Denise Dresser
Proceso No. 1545
11.06.06
Dos candidatos, dos Méxicos. Dos punteros, dos países. Con la mirada puesta en destinos diferentes, con la ruta trazada hacia horizontes distintos. Felipe Calderón y Andrés Manuel López Obrador en un empate que revela la profundidad de las divisiones y el contraste de las visiones. Cada uno hablándole a su base dura con la esperanza de sacarla a las urnas. Cada uno dirigiéndose a su pedazo del país sin apelar a quienes no forman parte de él. Y por eso no hay un ganador claro del debate. Por eso no hay una alteración importante de las preferencias. Cada uno muestra sus límites y por qué no logra trascenderlos.
Calderón hace todo lo que le han dicho que tiene que hacer para ganar. El war room y los asesores extranjeros y la campaña negativa y los grupos de enfoque y las promesas de empleo. Manda mensajes y mide su impacto; practica para el debate y sigue las instrucciones sobre cómo comportarse durante él. Se vuelve cada vez más un político profesional: disciplinado, entrenado, golpeador. Le han enfatizado que debe hacer una campaña de contrastes y a eso se aboca. A subrayar por qué él no es Andrés Manuel López Obrador. A prometer una "mano firme" y a empuñarla. A ofrecer continuidad a quienes se beneficiarían de ella. Calderón se erige en el candidato de la estabilidad, la sensatez, el gradualismo reconfortante.
──────────
◆ **INDICACIONES**:
1. En la columna sobre Calderón y López Obrador, anota las cinco cosas que aparecen en la oración que empieza con "El war room".
2. Pasa a una lista breve el párrafo de la columna sobre Calderón y López Obrador que empieza con "Calderón hace todo lo que", sin perder sus datos principales.
3. Sigue escribiendo la columna sobre Calderón y López Obrador a partir del punto en que termina.
Los registros no tienen nada que ver con la columna.
──────────
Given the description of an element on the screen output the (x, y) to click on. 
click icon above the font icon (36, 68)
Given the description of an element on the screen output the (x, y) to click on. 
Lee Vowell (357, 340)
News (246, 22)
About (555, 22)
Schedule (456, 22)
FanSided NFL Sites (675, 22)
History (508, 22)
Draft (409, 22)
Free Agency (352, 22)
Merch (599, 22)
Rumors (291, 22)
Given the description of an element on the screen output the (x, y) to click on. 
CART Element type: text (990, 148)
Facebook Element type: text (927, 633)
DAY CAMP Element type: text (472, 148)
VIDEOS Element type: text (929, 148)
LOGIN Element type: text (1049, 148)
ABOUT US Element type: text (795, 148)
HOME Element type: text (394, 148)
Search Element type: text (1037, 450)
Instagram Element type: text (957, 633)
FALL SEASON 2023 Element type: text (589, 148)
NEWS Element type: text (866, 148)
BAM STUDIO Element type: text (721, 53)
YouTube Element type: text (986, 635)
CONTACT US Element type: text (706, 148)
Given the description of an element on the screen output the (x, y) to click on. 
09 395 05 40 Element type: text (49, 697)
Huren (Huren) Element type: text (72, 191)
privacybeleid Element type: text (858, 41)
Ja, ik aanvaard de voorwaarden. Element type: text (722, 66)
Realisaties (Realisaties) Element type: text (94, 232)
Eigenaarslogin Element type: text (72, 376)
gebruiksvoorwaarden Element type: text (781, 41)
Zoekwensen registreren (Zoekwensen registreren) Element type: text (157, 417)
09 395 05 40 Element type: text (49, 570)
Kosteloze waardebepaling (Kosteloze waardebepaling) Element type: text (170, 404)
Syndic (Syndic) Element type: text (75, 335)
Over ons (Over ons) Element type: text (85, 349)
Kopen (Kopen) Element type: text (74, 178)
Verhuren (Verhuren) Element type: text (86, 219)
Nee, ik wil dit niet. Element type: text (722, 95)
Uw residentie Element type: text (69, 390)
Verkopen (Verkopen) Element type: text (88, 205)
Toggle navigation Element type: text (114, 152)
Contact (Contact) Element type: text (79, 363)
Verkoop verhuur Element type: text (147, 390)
──────────
◆ **RESPUESTAS**:
1.
- El war room
- Los asesores extranjeros
- La campaña negativa
- Los grupos de enfoque
- Las promesas de empleo

2.
- Calderón hace todo lo que le dicen para ganar: war room, asesores extranjeros, campaña negativa, grupos de enfoque y promesas de empleo.
- Manda mensajes, mide su impacto, practica para el debate y sigue las instrucciones sobre cómo comportarse en él.
- Se vuelve un político profesional: disciplinado, entrenado y golpeador.
- Hace una campaña de contrastes: subraya que no es López Obrador, promete una "mano firme" y ofrece continuidad a quienes se beneficiarían de ella.
- Se presenta como el candidato de la estabilidad, la sensatez y el gradualismo reconfortante.

3.
Y así intenta presentarse a lo largo del debate. Como la preferencia natural de aquellos para los cuales el país -tal y como está- funciona. La opción de los beneficiarios de un foxismo que no ha hecho cosas muy buenas pero tampoco demasiado malas. La opción de los que miden la presidencia de Vicente Fox con la vara del pasado, y la aplauden en función de sus éxitos negativos. Porque no asesinó estudiantes, porque no tiene un hermano incómodo en la cárcel, porque no ha provocado una debacle económica. Porque su sexenio no ha desembocado aún en los desastres que provocaron sus predecesores. Calderón ha optado por pararse debajo de la sombra de un presidente apoyado por todo lo que no hizo.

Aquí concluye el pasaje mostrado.